First published in Skirt
“First time?” A woman with platinum blond hair and a wide smile looks up at us from where she was getting her fingernails elaborately manicured as we walked into the nail salon, which was decorated with red hearts on the windows and miniature cupids hanging from the ceiling.
My husband has this idea that we should give experiences to our children instead of presents, so here we were: at the beauty salon to celebrate Valentine’s Day, just us three girls.
My daughters, ages six and four, are practically bursting out of their skin with excitement. But they know they have to be on “indoor behavior” so they make an exaggerated show of acting lady-like. The result is two grinning girls who wriggle rather than walk towards the manicure chairs.
“Can you tell?” I smile back at her.
The woman looks at me approvingly. “My mother would never have taken me into a place like this,” she says a little wistfully. A college-aged client with her toes soaking in a basin of soapy water looks up from her magazine and nods.
“Neither would mine,” I admit. “To tell you the truth, I’m not very girly. This isn’t really my thing … but my girls love this kind of stuff.”
My daughters are seated at two tables, and the Vietnamese nail specialists go to work buffing, filing, and beautifying their nails. They both sit very still with serious expressions on their faces. But when the stylist pounds on her hand as part of the hand massage, four-year-old Athena can’t help giggling. She knows exactly the color she wants for her fingernails—sparkly red (of course).
The stylist deftly applies two coats of polish and sends Athena to sit with her hands under blue lights for quick drying. Then it’s my turn. I spend a lot of time making bread, cleaning up spills and changing diapers. The skin on my hands is cracked and chapped, and my fingernails are a mess. When I don’t know what airbrushing is, the stylist raises her eyebrows at me. “You have to get with the times,” she scolds.
She’s right. In 36 years this is only the second time in my life that I’ve had a manicure. It’s true what I said to the woman at the door—I am anything but girly.

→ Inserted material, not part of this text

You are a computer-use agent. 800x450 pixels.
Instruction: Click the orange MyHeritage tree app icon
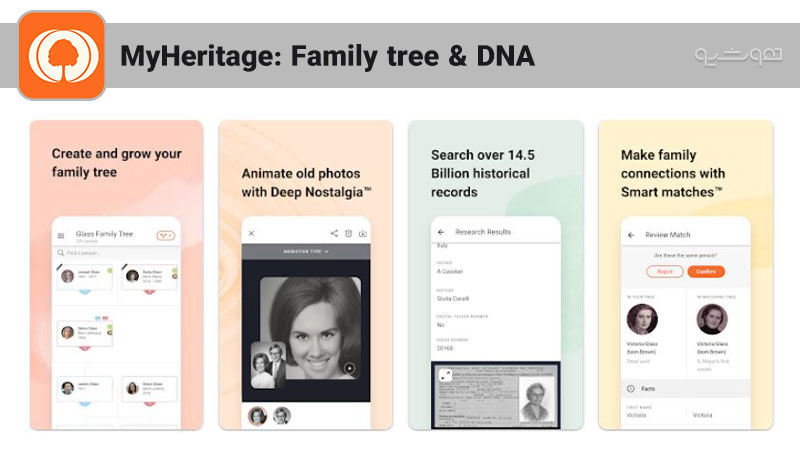click(62, 55)
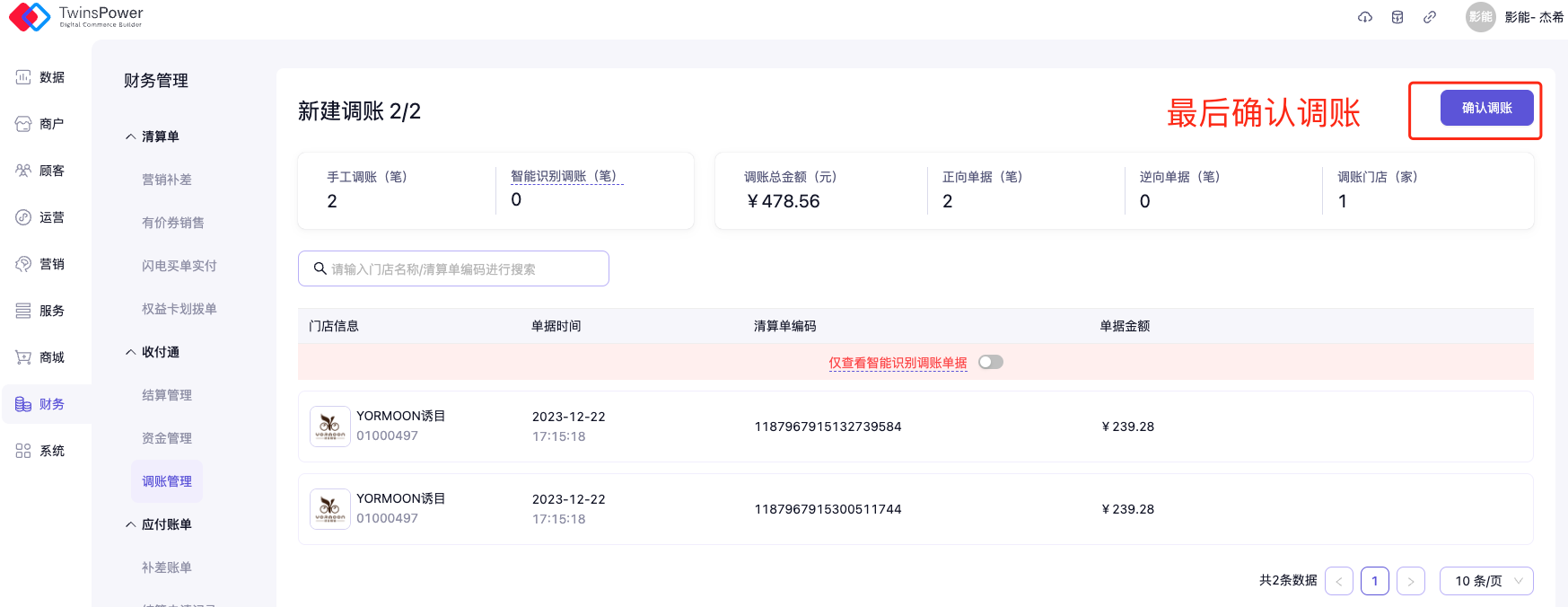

The only girl in my family, I grew up climbing trees and fending off my three older brothers. The knees of my dungarees (once I was old enough to decide, I never wore dresses) always had huge holes in them. I hated plastic dolls and pink. I never owned a Barbie.

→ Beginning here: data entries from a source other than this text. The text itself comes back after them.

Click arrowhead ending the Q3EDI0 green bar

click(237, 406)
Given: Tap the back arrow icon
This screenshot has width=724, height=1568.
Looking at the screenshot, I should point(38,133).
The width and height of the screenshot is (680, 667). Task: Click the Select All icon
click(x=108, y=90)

But my daughters delight in dressing up in sparkly plastic high heels, costume jewelry and pink frilly dresses, all presents from in-laws. They parade proudly around the house like Oscar-winning movie stars, adore smearing make-up all over their faces when they are lucky enough to get their hands on some, find dolls of all kinds irresistible and wear fancy skirts and dresses to go play outside. Their favorite pretend game is Beauty Salon, and when I suggested I take them to a real one for Valentine’s Day their eyes got as round and romantic as the full moon in last night’s starry sky.
Even though I’m here, now, with my nails being scrubbed and my girls bursting with joy, it’s hard for me not to cringe. It’s not that I really mind all the girly-girly stuff, it’s just that I want my daughters to be strong, capable, intelligent, and well-spoken…not just cute. I don’t want them to feel like they need to rely on their looks to get what they want in their lives. I don’t want them to feel like their looks define who they are.

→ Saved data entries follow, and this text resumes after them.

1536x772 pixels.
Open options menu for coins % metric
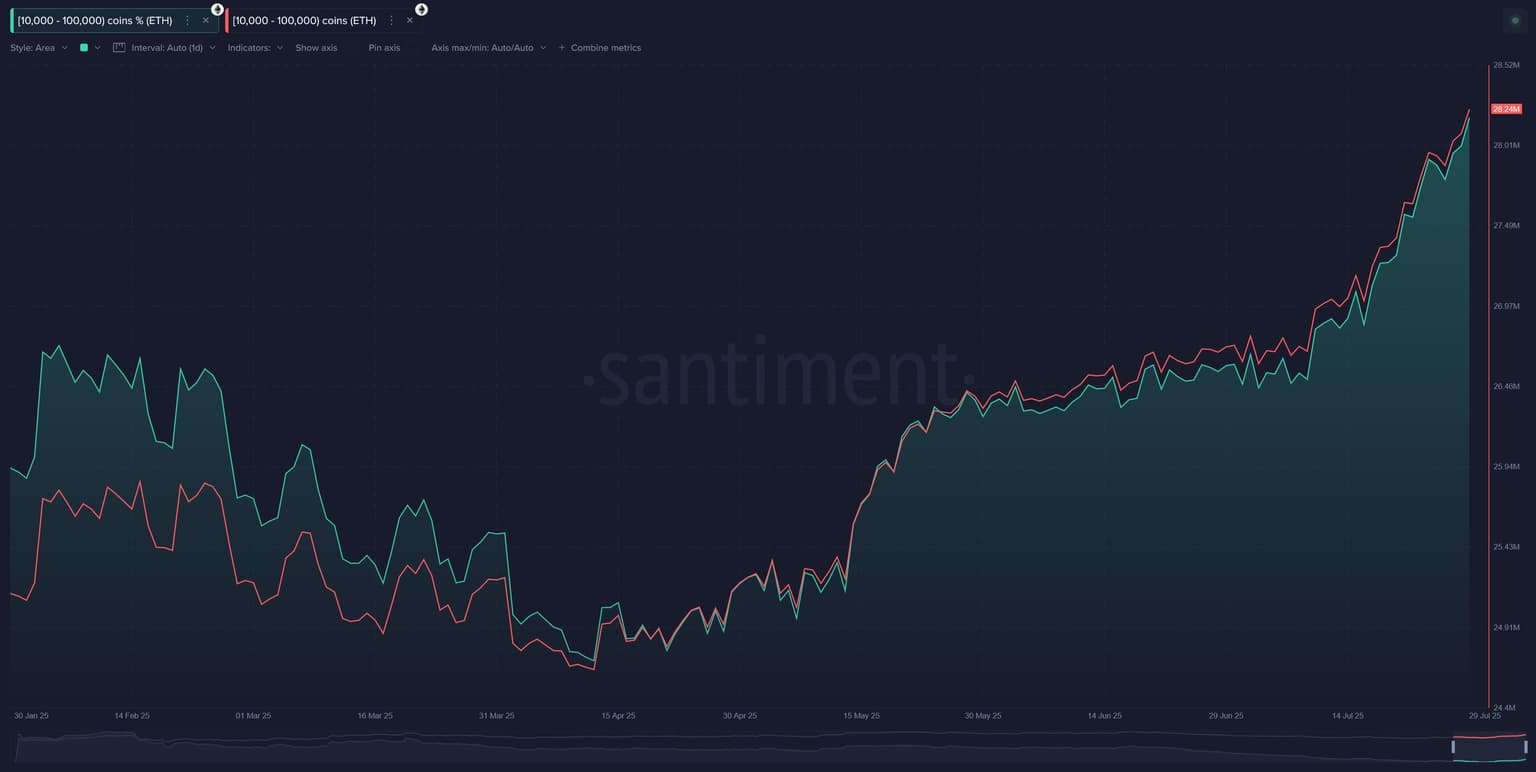(187, 20)
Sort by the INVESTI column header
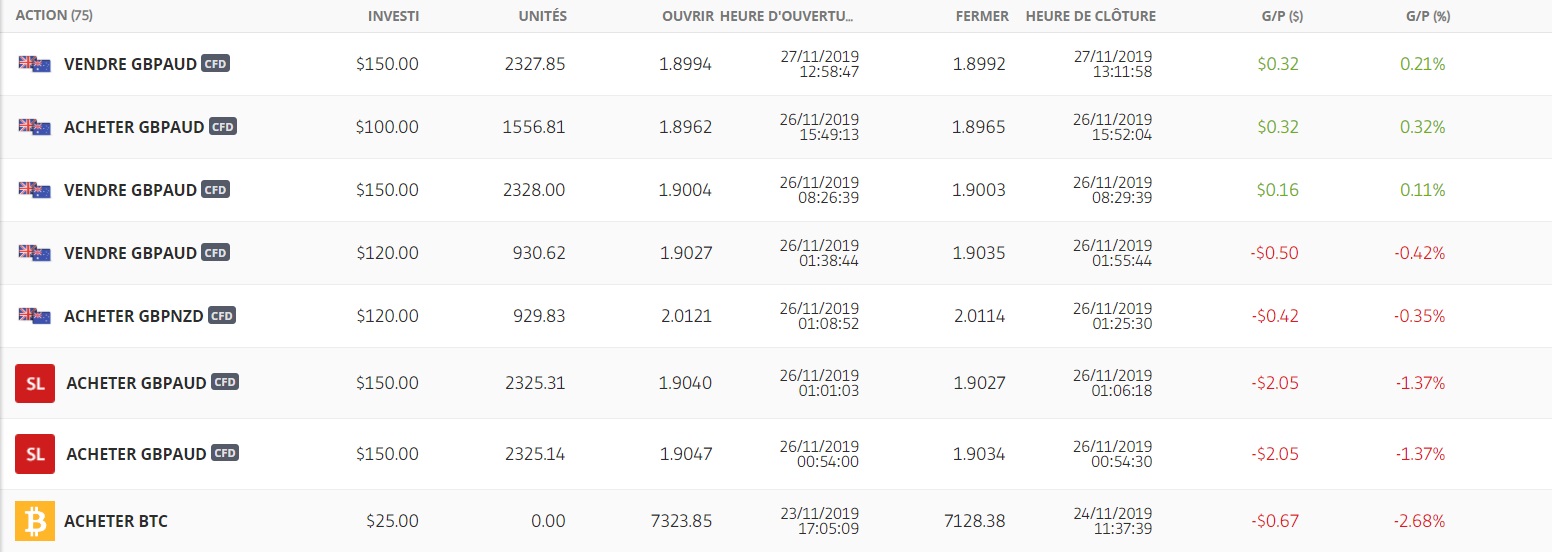Image resolution: width=1552 pixels, height=552 pixels. pyautogui.click(x=393, y=16)
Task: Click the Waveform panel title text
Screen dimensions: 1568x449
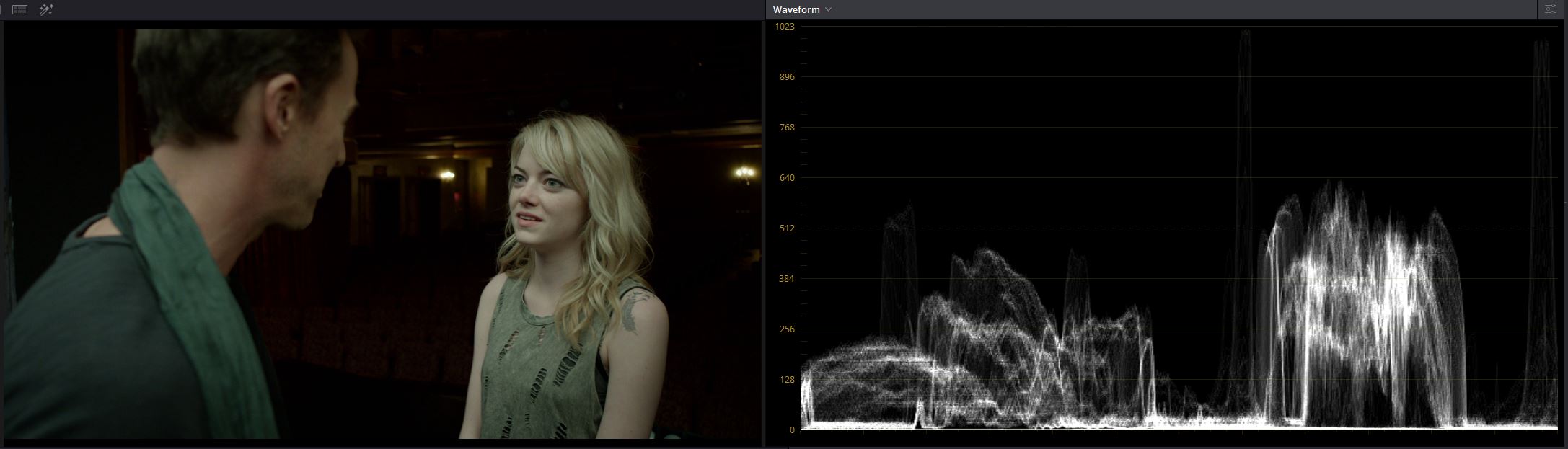Action: pos(796,9)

My six-year-old chooses sparkly gold polish. I choose clear. “Your daughters are adorable,” the platinum blonde calls after us when we are finally ready to go. “Happy Valentine’s Day!”
We walk back to the car together holding up our hands and blowing exaggeratedly on our nails, just like we do with our polish-less nails when we play pretend.
“That was way more fun than I expected!” Hesperus says, buckling herself into the car. “I thought they would just ching-ching paint our nails and we’d be finished.”
“Yeah!” agrees Athena. She struggles with the buckle on her car seat, which makes a satisfying click when she finally gets it into place. Both girls are quiet for a moment. It feels warm and comfortable and safe and happy in the car.
“Mommy,” Athena says after she’s admired the red sparkles on her nails for a moment. “Let me tell you something about the Earth, okay?”
“Okay.” Instead of starting the car, I turn around to listen. Hesperus is listening, too.
“The Earth is only a little bit of earth on the top and then underneath it’s molten lava,” Athena says. “And sometimes the lava comes spurting out in a volcano. I know about these things because I’m a nature girl.”
I am learning to love pink. How couldn’t I?